We further examine the small-scale track oscillation by plotting the oscillating tracks derived from the four methods. The oscillating track generally contains two types of cyclonic rotations. One is around the mean track and the other is embedded in the first one with a smaller scale. Figure 4 shows an example of the oscillating track during 12–20 h. The four methods all lead to a cyclonic rotation around the mean track. The MVC leads to a relatively smooth cyclonic rotation around the mean track and embedded rotations can be identified: one between 12 h and 14 h and two between 15 h and 17 h (Fig. 4a). The two between 15 h and 17 h can be barely detected. The cyclonic rotation around the mean track can be seen in the MTC (Fig. 4b), but erratic or abrupt changes exist, especially for the embedded rotations. Compared to the MVC, the embedded rotations in the PCC are obviously amplified in magnitude (Fig. 4c). The oscillating track of the PVC is similar to that in the MVC, while the embedded rotations are amplified in magnitude (Fig. 4d) compared to Fig. 4a. Figure 5 shows the oscillations during 48–60 h. While the oscillating track of the MTC contains many abrupt changes, the other three methods lead to the similar oscillating pattern. As shown in Fig. 4, the oscillating track derived from the MVC are the smoothest one. We also examine the small-scale oscillations during other periods, and find that the MVC leads to the smoothest oscillating track relative to the 9-h running mean track.

Fig. 4.

The track oscillations (km) relative to the 9-hour running mean tracks derived from the MVC (a), MTC (b), PCC (c) and PVC (d) at z = 3 km, respectively, during 12–20 h. The numbers by open circles are the hours from 1200 UTC 18 October 2005.

Fig. 5.

The track oscillations (km) relative to the 9-hour running mean tracks derived from the MVC (a), MTC (b), PCC (c) and PVC (d) at z = 3 km, respectively, during 48–60 h. The numbers by filled circles are the hours from 0000 UTC 20 October 2005.

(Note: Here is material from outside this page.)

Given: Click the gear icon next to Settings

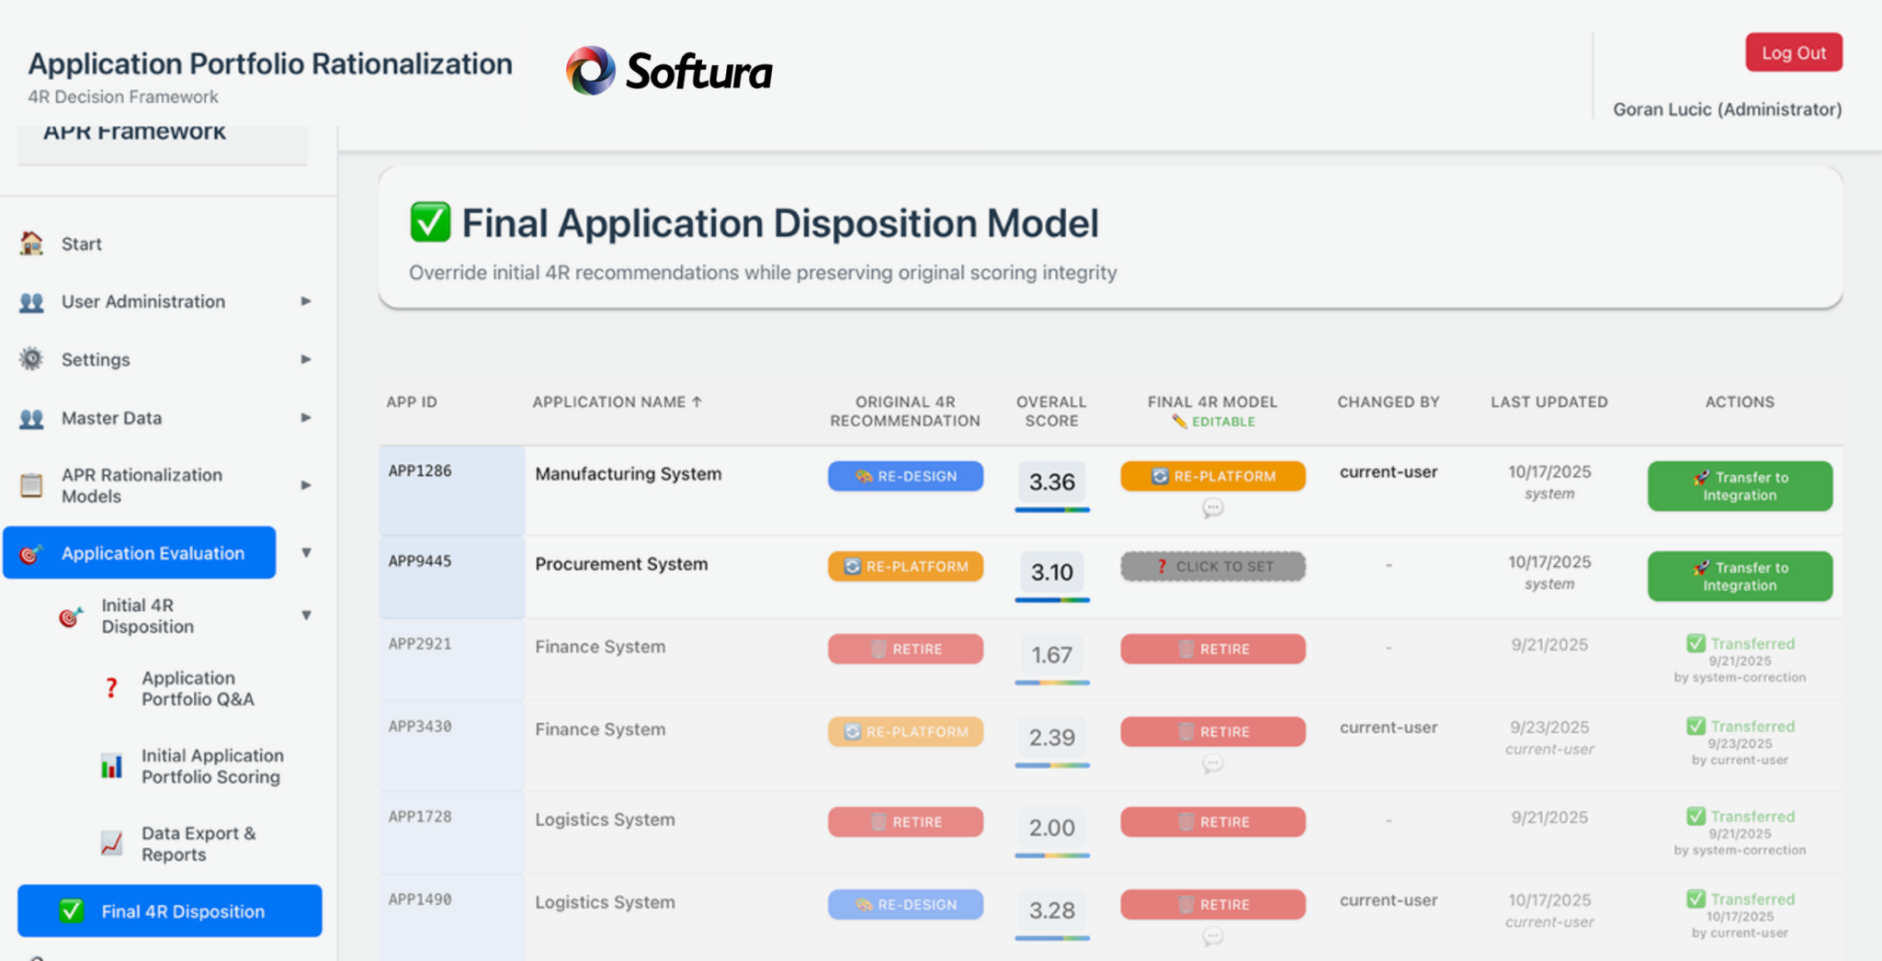Looking at the screenshot, I should pos(31,359).
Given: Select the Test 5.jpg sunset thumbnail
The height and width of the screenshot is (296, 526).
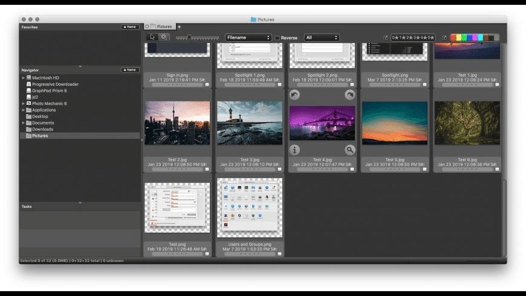Looking at the screenshot, I should (394, 123).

Why are the embedded oscillations amplified for the PCC? Considering the short period of the embedded oscillation, we examine the 3-km wind, PV, and pressure fields at a 10-minute interval from 15 h 50 min to 16 h 40 min (Fig. 6), in which the locations of the MVC, MTC, PCC, and PVC are also plotted. The embedded rotation corresponds to the one in the northwest quandrant in Fig. 4. We can see that the pressure minimum is obviously shifted to the eyewall that is indicated by the strong cyclonic winds and strong positive PV anomalies. The center of the pressure minimum rotates cyclonically with a period of about 50 minutes. This suggests that the amplified oscillation is associated with the cyclonic rotation of the pressure minimum.

Fig. 6.

The wind (vectors, m s−1), PV (shading, PVU) and pressure fields (contour, hPa) at z = 3 km during 1550 UTC and 1640 UTC 18 October 2005. The filled star, circle, triangle and square denote the location of MVC, MTC, PCC and PVC, respectively.

Careful examination of Fig. 6 indicates that the rotation of the pressure minimum is accompanied by the strong positive PV anomaly that is pooled into the eye region. Zhang et al. (2011) also showed the generation of subvortices inside a major vortex during the initial spin-up period. In a barotropic framework, Schubert et al. (1999) found that barotropic instability made the vorticity of the eyewall region be pooled into the eye region and suggested that the observed polygonal eyewalls or mesovortices may be due to vorticity mixing. Kossin and Schubert (2001) further found that the vorticity mixing can significantly decrease the pressure in the eye region. Moreover, Stern and Zhang (2013) confirmed that the eddy advection of potential temperature dominated by the wavenumber-1 component can lead to the mid-level warming in the eye, which can lower the low-level pressure. Although further in-depth investigation is needed, Fig. 6 suggests that the pressure minimum is associated with the PV mixing in the eye region, which makes the pressure minimum closer to the eyewall and amplifies the embedded oscillation of the PCC in magnitude.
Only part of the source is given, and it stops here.